•••
The Star Tribune news story detailing charges in the recent Fulton County, Ga., racketeering indictment ("The charges," Aug. 16) states, "And unlike in federal court, Georgia state trials can be televised, so Americans will be able to watch the proceedings and decide for themselves."
The suggestion that TV viewers of court proceedings can assume a role analogous to the jurors present in a courtroom is highly misleading and should not be presented as an assumed fact in a news report.
Ever since Lang and Lang's pioneering study of the televised coverage of the 1951 MacArthur Day Parade, published in 1953 as "The Unique Perspective of Television and Its Effect," which showed that the perceptions of live spectators at the event differed widely from those viewing the event on television, media scholars have found inherent distortions and biases in every type of mediated representation. It has been repeatedly demonstrated that the camera does not simply mirror real experience.

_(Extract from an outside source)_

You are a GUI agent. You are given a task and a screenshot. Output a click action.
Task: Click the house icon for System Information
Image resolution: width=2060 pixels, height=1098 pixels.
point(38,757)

For this, and many, many other reasons involving the particularities of legal proceedings, the special role of the judge, the unique role and instructions given to juries, the jurors' unique perspectives with regard to attorney arguments and the presentation of evidence, etc., it is misleading to suggest any equivalence between direct participation in a trial and watching a televised version of the proceedings. News reporters need to be more careful not to repeat specious or highly questionable claims such as this, especially when they feed into already widespread misconceptions concerning the relationship between television and reality.
I know that many media outlets have been campaigning for decades to get cameras into courtrooms, and the idea that a sensational trial like the one in Georgia may, in fact, become a television event must be an exciting prospect for many in the media, but the promotion of televised trials should not seep in to news reports of the particulars of legal charges.